Each entry needs to be reproduced exactly as it is.
- - - - -
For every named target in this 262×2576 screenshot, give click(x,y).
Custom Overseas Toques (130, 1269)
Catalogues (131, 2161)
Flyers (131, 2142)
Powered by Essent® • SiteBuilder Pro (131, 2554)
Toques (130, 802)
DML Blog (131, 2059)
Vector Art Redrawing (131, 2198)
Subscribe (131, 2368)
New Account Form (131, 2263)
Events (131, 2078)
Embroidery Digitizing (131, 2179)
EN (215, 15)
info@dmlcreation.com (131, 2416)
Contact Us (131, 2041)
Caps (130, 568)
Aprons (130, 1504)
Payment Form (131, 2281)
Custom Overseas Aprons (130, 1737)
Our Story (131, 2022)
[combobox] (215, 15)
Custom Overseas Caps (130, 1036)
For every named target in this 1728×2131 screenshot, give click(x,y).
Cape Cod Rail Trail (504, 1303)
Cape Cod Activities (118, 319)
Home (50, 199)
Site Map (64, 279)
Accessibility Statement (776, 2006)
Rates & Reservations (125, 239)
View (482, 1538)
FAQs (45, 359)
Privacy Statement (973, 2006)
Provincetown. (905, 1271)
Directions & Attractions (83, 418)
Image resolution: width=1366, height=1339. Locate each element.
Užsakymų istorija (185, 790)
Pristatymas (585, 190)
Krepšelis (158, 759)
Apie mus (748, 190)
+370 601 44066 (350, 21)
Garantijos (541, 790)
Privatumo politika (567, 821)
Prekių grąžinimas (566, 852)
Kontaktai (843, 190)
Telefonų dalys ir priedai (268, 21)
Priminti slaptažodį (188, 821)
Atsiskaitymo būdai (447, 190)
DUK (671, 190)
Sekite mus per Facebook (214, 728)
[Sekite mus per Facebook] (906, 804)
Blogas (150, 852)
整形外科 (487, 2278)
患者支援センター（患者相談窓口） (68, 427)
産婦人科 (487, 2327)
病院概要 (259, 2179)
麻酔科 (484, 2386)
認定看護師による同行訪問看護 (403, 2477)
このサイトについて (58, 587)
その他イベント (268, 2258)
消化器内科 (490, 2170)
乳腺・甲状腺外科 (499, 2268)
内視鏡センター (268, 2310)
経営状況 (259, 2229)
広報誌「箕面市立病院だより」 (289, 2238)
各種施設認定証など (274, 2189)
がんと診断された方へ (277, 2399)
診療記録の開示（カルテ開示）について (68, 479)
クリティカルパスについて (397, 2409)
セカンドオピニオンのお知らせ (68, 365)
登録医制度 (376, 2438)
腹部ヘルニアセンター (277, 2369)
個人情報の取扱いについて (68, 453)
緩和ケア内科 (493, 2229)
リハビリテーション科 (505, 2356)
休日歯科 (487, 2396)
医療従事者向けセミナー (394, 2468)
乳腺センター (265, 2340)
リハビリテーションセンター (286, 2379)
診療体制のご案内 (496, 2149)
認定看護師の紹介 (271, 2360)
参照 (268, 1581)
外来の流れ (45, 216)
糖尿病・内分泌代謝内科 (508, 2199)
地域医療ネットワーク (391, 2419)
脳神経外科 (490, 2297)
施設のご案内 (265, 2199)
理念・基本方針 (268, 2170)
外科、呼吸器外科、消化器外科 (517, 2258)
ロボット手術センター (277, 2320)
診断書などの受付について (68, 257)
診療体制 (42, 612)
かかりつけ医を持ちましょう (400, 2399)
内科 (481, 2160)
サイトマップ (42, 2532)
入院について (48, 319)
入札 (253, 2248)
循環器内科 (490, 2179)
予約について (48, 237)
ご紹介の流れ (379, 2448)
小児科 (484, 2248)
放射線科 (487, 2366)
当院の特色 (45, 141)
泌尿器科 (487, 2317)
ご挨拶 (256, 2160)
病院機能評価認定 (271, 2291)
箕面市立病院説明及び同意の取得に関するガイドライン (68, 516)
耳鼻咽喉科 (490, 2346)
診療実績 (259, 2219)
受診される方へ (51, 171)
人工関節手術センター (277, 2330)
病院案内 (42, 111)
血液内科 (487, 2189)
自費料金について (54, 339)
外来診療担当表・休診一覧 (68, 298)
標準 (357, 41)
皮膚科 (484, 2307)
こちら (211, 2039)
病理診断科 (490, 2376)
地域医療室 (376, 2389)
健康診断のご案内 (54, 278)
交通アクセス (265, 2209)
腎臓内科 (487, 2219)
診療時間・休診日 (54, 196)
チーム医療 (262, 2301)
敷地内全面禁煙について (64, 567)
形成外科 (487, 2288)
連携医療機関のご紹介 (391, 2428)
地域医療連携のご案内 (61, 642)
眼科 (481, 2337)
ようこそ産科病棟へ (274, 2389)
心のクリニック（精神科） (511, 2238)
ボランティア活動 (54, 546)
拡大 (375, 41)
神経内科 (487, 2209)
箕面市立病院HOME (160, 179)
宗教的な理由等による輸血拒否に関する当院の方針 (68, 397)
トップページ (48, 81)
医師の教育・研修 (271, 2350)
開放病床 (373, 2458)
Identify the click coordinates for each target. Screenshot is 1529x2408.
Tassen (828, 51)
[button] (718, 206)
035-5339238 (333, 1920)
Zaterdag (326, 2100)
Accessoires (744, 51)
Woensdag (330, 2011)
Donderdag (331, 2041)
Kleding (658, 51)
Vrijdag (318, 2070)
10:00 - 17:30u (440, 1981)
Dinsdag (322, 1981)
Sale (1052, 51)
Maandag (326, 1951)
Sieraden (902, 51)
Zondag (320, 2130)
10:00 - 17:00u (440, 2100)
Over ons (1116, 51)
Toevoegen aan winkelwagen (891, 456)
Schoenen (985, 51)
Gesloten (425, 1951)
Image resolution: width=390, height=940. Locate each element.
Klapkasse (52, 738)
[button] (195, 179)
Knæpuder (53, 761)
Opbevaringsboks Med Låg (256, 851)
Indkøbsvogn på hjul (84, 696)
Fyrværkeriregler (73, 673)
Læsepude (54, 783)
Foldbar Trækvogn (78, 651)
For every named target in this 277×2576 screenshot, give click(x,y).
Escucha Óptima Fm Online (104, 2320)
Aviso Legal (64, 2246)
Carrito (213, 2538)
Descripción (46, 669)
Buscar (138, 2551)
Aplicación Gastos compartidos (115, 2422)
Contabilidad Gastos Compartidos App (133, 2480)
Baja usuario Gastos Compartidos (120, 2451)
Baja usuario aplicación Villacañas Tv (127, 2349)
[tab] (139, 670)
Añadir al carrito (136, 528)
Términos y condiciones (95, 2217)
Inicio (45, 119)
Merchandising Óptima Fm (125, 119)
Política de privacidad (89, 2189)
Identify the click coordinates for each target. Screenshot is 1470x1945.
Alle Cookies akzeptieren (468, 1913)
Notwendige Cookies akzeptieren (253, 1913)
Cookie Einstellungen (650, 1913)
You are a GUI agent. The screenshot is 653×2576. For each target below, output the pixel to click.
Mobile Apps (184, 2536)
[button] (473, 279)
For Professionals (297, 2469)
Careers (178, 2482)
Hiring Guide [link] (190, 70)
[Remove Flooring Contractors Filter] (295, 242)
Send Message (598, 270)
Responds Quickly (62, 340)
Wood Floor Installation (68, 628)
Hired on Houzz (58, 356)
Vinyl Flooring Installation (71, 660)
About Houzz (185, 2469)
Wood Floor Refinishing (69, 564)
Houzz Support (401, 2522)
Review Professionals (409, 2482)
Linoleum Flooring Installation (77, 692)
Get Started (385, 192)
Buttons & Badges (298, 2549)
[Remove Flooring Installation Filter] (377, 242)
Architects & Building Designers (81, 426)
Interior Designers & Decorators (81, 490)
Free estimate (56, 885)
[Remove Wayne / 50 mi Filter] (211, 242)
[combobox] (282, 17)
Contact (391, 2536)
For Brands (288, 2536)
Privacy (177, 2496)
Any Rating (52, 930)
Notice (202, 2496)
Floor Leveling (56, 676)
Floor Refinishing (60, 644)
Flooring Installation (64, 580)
- - - - -
* Response to the task
For every named target in this 262×2576 screenshot, give click(x,y).
Custom Overseas Toques (130, 1269)
Catalogues (131, 2161)
Flyers (131, 2142)
Powered by Essent® • SiteBuilder Pro (131, 2554)
Toques (130, 802)
DML Blog (131, 2059)
Vector Art Redrawing (131, 2198)
Subscribe (131, 2368)
New Account Form (131, 2263)
Events (131, 2078)
Embroidery Digitizing (131, 2179)
EN (215, 15)
info@dmlcreation.com (131, 2416)
Contact Us (131, 2041)
Caps (130, 568)
Aprons (130, 1504)
Payment Form (131, 2281)
Custom Overseas Aprons (130, 1737)
Our Story (131, 2022)
[combobox] (215, 15)
Custom Overseas Caps (130, 1036)
For every named target in this 1728×2131 screenshot, give click(x,y).
Cape Cod Rail Trail (504, 1303)
Cape Cod Activities (118, 319)
Home (50, 199)
Site Map (64, 279)
Accessibility Statement (776, 2006)
Rates & Reservations (125, 239)
View (482, 1538)
FAQs (45, 359)
Privacy Statement (973, 2006)
Provincetown. (905, 1271)
Directions & Attractions (83, 418)
Image resolution: width=1366, height=1339. Locate each element.
Užsakymų istorija (185, 790)
Pristatymas (585, 190)
Krepšelis (158, 759)
Apie mus (748, 190)
+370 601 44066 (350, 21)
Garantijos (541, 790)
Privatumo politika (567, 821)
Prekių grąžinimas (566, 852)
Kontaktai (843, 190)
Telefonų dalys ir priedai (268, 21)
Priminti slaptažodį (188, 821)
Atsiskaitymo būdai (447, 190)
DUK (671, 190)
Sekite mus per Facebook (214, 728)
[Sekite mus per Facebook] (906, 804)
Blogas (150, 852)
整形外科 (487, 2278)
患者支援センター（患者相談窓口） (68, 427)
産婦人科 (487, 2327)
病院概要 (259, 2179)
麻酔科 (484, 2386)
認定看護師による同行訪問看護 (403, 2477)
このサイトについて (58, 587)
その他イベント (268, 2258)
消化器内科 (490, 2170)
乳腺・甲状腺外科 (499, 2268)
内視鏡センター (268, 2310)
経営状況 (259, 2229)
広報誌「箕面市立病院だより」 (289, 2238)
各種施設認定証など (274, 2189)
がんと診断された方へ (277, 2399)
診療記録の開示（カルテ開示）について (68, 479)
クリティカルパスについて (397, 2409)
セカンドオピニオンのお知らせ (68, 365)
登録医制度 (376, 2438)
腹部ヘルニアセンター (277, 2369)
個人情報の取扱いについて (68, 453)
緩和ケア内科 (493, 2229)
リハビリテーション科 (505, 2356)
休日歯科 (487, 2396)
医療従事者向けセミナー (394, 2468)
乳腺センター (265, 2340)
リハビリテーションセンター (286, 2379)
診療体制のご案内 (496, 2149)
認定看護師の紹介 (271, 2360)
参照 (268, 1581)
外来の流れ (45, 216)
糖尿病・内分泌代謝内科 (508, 2199)
地域医療ネットワーク (391, 2419)
脳神経外科 (490, 2297)
施設のご案内 (265, 2199)
理念・基本方針 (268, 2170)
外科、呼吸器外科、消化器外科 (517, 2258)
ロボット手術センター (277, 2320)
診断書などの受付について (68, 257)
診療体制 (42, 612)
かかりつけ医を持ちましょう (400, 2399)
内科 (481, 2160)
サイトマップ (42, 2532)
入院について (48, 319)
入札 (253, 2248)
循環器内科 (490, 2179)
予約について (48, 237)
ご紹介の流れ (379, 2448)
小児科 (484, 2248)
放射線科 (487, 2366)
当院の特色 (45, 141)
泌尿器科 (487, 2317)
ご挨拶 (256, 2160)
病院機能評価認定 (271, 2291)
箕面市立病院説明及び同意の取得に関するガイドライン (68, 516)
耳鼻咽喉科 (490, 2346)
診療実績 (259, 2219)
受診される方へ (51, 171)
人工関節手術センター (277, 2330)
病院案内 (42, 111)
血液内科 (487, 2189)
自費料金について (54, 339)
外来診療担当表・休診一覧 (68, 298)
標準 (357, 41)
皮膚科 (484, 2307)
こちら (211, 2039)
病理診断科 (490, 2376)
地域医療室 (376, 2389)
健康診断のご案内 (54, 278)
交通アクセス (265, 2209)
腎臓内科 (487, 2219)
診療時間・休診日 (54, 196)
チーム医療 (262, 2301)
敷地内全面禁煙について (64, 567)
形成外科 (487, 2288)
連携医療機関のご紹介 (391, 2428)
地域医療連携のご案内 (61, 642)
眼科 (481, 2337)
ようこそ産科病棟へ (274, 2389)
心のクリニック（精神科） (511, 2238)
ボランティア活動 (54, 546)
拡大 (375, 41)
神経内科 (487, 2209)
箕面市立病院HOME (160, 179)
宗教的な理由等による輸血拒否に関する当院の方針 (68, 397)
トップページ (48, 81)
医師の教育・研修 (271, 2350)
開放病床 (373, 2458)
Identify the click coordinates for each target. Screenshot is 1529x2408.
Tassen (828, 51)
[button] (718, 206)
035-5339238 (333, 1920)
Zaterdag (326, 2100)
Accessoires (744, 51)
Woensdag (330, 2011)
Donderdag (331, 2041)
Kleding (658, 51)
Vrijdag (318, 2070)
10:00 - 17:30u (440, 1981)
Dinsdag (322, 1981)
Sale (1052, 51)
Maandag (326, 1951)
Sieraden (902, 51)
Zondag (320, 2130)
10:00 - 17:00u (440, 2100)
Over ons (1116, 51)
Toevoegen aan winkelwagen (891, 456)
Schoenen (985, 51)
Gesloten (425, 1951)
Image resolution: width=390, height=940. Locate each element.
Klapkasse (52, 738)
[button] (195, 179)
Knæpuder (53, 761)
Opbevaringsboks Med Låg (256, 851)
Indkøbsvogn på hjul (84, 696)
Fyrværkeriregler (73, 673)
Læsepude (54, 783)
Foldbar Trækvogn (78, 651)
For every named target in this 277×2576 screenshot, give click(x,y).
Escucha Óptima Fm Online (104, 2320)
Aviso Legal (64, 2246)
Carrito (213, 2538)
Descripción (46, 669)
Buscar (138, 2551)
Aplicación Gastos compartidos (115, 2422)
Contabilidad Gastos Compartidos App (133, 2480)
Baja usuario Gastos Compartidos (120, 2451)
Baja usuario aplicación Villacañas Tv (127, 2349)
[tab] (139, 670)
Añadir al carrito (136, 528)
Términos y condiciones (95, 2217)
Inicio (45, 119)
Merchandising Óptima Fm (125, 119)
Política de privacidad (89, 2189)
Identify the click coordinates for each target. Screenshot is 1470x1945.
Alle Cookies akzeptieren (468, 1913)
Notwendige Cookies akzeptieren (253, 1913)
Cookie Einstellungen (650, 1913)
You are a GUI agent. The screenshot is 653×2576. For each target below, output the pixel to click.
Mobile Apps (184, 2536)
[button] (473, 279)
For Professionals (297, 2469)
Careers (178, 2482)
Hiring Guide [link] (190, 70)
[Remove Flooring Contractors Filter] (295, 242)
Send Message (598, 270)
Responds Quickly (62, 340)
Wood Floor Installation (68, 628)
Hired on Houzz (58, 356)
Vinyl Flooring Installation (71, 660)
About Houzz (185, 2469)
Wood Floor Refinishing (69, 564)
Houzz Support (401, 2522)
Review Professionals (409, 2482)
Linoleum Flooring Installation (77, 692)
Get Started (385, 192)
Buttons & Badges (298, 2549)
[Remove Flooring Installation Filter] (377, 242)
Architects & Building Designers (81, 426)
Interior Designers & Decorators (81, 490)
Free estimate (56, 885)
[Remove Wayne / 50 mi Filter] (211, 242)
[combobox] (282, 17)
Contact (391, 2536)
For Brands (288, 2536)
Privacy (177, 2496)
Any Rating (52, 930)
Notice (202, 2496)
Floor Leveling (56, 676)
Floor Refinishing (60, 644)
Flooring Installation (64, 580)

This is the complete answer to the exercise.